The 104 bitcoin (worth $468,675 CAD) that Canadian crypto exchange QuadrigaCX “inadvertently” sent to its dead CEO’s cold wallets on February 6—a day after the company filed for creditor protection—was due to a “platform setting error.”
That and other news was included in Ernst & Young’s (EY’s) second report, released on February 20. EY is the court-appointed monitor in Quadriga’s Companies’ Creditors Arrangement Act (CCAA). At least now we know that the bitcoin wasn’t sent by somebody clumsily pushing a wrong button. Still, that single automation wiped out more than half of Quadriga’s hot wallet funds.
The rest of the hot wallet funds, worth $434,068 CAD, are now safe from Quadriga. On February 14, EY transferred the coins into cold wallets that it controls. The funds include 51 bitcoin, 33 bitcoin cash, 2,032 bitcoin gold, 822 litecoin, and 951 ether. But all of this is a mere drop in the bucket compared to the $250 million CAD owed to Quadriga’s 115,000 creditors—most of which is presumably lost forever.
Also in the report: Recall that Quadriga elected a new board following the death of its CEO Gerald Cotten on December 9. The new directors included Cotten’s widow Jennifer Robertson, her stepfather Thomas Beazley and a man named Jack Martel, who nobody knew too much about. Apparently, Martel stepped down on February 11.
And more money is needed to fund Quadriga’s CCAA process. EY and Quadriga’s law firm Stewart McKelvey have already burned through the nearly $300,000 CAD Robertson put up to initiate the process in January.
Additional money for the CCAA process—and ultimately for Quadriga’s creditors—will come from Quadriga’s payment processors, once they hand the money over to EY in the form of bank drafts. EY also has to get a bank to agree to accept the bank drafts, which is not an easy thing to do. Most banks want nothing to do with Quadriga’s money.
Costodian, a company created by payment processor Billerfy specifically to manage Quadriga’s funds, is holding $26 million CAD in bank drafts. After the Canadian Imperial Bank of Commerce froze those funds in January 2018, the Ontario Superior Court of Justice took control of that money, and in December, released the funds back to Costodian in the form of bank drafts issued by the Bank of Montreal (BOM).

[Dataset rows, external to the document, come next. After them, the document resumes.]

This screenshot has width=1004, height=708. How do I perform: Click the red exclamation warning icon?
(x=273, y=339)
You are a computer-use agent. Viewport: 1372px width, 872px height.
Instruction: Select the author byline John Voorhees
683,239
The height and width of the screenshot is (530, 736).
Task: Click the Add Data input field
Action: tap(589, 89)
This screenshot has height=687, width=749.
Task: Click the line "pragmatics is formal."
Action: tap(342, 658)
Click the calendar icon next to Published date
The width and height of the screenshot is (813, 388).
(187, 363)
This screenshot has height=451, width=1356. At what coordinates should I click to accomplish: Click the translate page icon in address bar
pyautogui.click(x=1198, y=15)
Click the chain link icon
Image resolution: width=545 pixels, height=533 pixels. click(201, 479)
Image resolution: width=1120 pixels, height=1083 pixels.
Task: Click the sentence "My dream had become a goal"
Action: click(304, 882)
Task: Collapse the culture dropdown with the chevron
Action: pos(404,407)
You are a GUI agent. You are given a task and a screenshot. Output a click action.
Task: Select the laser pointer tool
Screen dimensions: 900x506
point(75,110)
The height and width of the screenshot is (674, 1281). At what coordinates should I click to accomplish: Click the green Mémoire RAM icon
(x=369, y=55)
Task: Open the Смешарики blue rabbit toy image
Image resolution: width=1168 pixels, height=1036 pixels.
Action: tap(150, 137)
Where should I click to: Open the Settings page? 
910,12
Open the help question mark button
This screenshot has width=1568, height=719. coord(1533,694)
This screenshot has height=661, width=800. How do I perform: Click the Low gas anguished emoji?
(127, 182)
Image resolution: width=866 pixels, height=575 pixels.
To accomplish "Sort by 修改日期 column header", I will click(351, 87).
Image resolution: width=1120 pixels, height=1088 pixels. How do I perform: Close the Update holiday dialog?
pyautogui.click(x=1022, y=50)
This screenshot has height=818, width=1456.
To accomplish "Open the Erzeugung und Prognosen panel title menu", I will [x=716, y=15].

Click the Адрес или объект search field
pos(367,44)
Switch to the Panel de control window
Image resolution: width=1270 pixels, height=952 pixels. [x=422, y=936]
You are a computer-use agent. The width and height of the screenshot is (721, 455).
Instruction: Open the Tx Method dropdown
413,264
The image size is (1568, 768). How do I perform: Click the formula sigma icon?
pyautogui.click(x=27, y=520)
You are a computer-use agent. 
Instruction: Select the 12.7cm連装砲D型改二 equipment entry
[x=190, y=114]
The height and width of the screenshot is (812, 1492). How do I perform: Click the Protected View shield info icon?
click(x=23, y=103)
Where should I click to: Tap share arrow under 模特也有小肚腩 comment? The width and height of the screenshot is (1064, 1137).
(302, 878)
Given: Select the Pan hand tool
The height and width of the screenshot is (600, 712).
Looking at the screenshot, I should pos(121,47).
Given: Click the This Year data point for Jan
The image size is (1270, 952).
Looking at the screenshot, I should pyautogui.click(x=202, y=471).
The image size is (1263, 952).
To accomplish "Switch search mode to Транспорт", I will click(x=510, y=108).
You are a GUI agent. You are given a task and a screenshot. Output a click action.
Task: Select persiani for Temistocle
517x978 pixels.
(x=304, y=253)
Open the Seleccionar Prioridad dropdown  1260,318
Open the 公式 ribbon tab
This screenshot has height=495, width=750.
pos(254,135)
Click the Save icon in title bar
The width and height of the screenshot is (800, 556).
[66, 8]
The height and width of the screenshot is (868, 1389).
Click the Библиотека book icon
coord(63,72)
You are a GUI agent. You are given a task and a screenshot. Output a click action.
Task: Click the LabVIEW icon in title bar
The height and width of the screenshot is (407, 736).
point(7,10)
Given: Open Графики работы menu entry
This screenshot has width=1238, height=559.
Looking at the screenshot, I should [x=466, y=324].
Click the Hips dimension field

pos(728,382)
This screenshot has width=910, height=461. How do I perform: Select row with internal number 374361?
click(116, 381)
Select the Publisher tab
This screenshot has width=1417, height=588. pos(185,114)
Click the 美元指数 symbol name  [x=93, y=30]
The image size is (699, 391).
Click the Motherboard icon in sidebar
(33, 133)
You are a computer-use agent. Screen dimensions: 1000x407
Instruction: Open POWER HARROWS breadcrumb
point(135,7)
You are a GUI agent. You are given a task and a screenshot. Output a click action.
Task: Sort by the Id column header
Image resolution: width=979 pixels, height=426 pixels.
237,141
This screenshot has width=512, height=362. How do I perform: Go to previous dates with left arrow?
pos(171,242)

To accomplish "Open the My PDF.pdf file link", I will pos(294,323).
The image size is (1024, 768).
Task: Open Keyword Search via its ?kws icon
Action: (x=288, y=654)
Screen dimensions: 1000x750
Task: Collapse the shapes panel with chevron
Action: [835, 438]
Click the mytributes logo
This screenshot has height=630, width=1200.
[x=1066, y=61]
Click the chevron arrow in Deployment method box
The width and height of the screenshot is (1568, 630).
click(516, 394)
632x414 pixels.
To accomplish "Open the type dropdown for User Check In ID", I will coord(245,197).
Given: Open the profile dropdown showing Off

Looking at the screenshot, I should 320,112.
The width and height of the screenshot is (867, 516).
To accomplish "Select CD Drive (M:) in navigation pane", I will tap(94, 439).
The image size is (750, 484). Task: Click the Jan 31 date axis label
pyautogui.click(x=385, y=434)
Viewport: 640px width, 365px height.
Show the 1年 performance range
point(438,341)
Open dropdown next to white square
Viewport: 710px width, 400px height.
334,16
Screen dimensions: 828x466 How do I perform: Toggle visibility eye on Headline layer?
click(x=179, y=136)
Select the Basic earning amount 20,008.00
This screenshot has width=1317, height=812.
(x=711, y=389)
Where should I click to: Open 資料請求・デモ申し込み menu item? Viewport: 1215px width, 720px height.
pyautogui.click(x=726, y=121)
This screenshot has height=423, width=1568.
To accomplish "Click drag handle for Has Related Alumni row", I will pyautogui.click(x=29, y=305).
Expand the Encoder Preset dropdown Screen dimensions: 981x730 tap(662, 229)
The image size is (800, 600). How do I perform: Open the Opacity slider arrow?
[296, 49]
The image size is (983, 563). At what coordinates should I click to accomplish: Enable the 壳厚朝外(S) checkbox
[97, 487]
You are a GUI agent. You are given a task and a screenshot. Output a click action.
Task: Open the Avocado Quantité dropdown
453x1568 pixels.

According to EY, Costodian has so far handed over four BOM bank drafts totaling $20 million CAD. But it is waiting for a court order before releasing two more bank drafts.
One of those is for roughly $70,000 USD. These are personal funds belonging to Costodian’s principal Jose Reyes. EY has determined that those funds do indeed belong to Reyes, but he still needs to sign the check over to EY for disbursement.
The other BOM bank draft in question is for $5 million CAD. Of that amount, Custodian claims that $61,000 CAD also represent Reyes’ personal funds, and that $778,000 CAD is due to Custodian for unpaid processing fees.
Quadriga creditors don’t agree that Costodian should be paid these fees. To resolve the issue, EY notes that “a separate dispute resolution mechanism will be required during the course of these CCAA proceedings.”
In addition, Stewart McKelvey is holding 1,004 in bulk drafts totaling $6 million. These drafts were issued to 1009926 BC LTD, a payment processor run by a former Quadriga contractor. The problem is 1009926 BC LTD was dissolved in January 2018 for failure to file an annual report, so EY is looking to potentially restore the company.
EY is currently negotiating with the Royal Bank of Canada (RBC), where it hopes to deposit most of these checks. RBC is proceeding with caution, however.
According to EY, “a stranger to the CCAA proceedings, RBC has expressed hesitation to accept and disburse the BMO drafts, bulk drafts and future amounts, without direction and relief from the court.”
A hearing is scheduled for February 22 to give direction to the banks and to the third-party payment processors, so the funds can be freed up.
After that, another hearing to extend the stay of the CCAA proceedings is scheduled for March 5 in Halifax, where angry Quadriga creditors are looking to stage a protest. The protesters are urging the court to discontinue the CCAA proceedings and launch a criminal probe into Quadriga.
Update (February 21, 12:30 ET): I made some changes to clarify the amount of personal funds that Custodian principal Jose Reyes claims belong to him in two BOM bank drafts.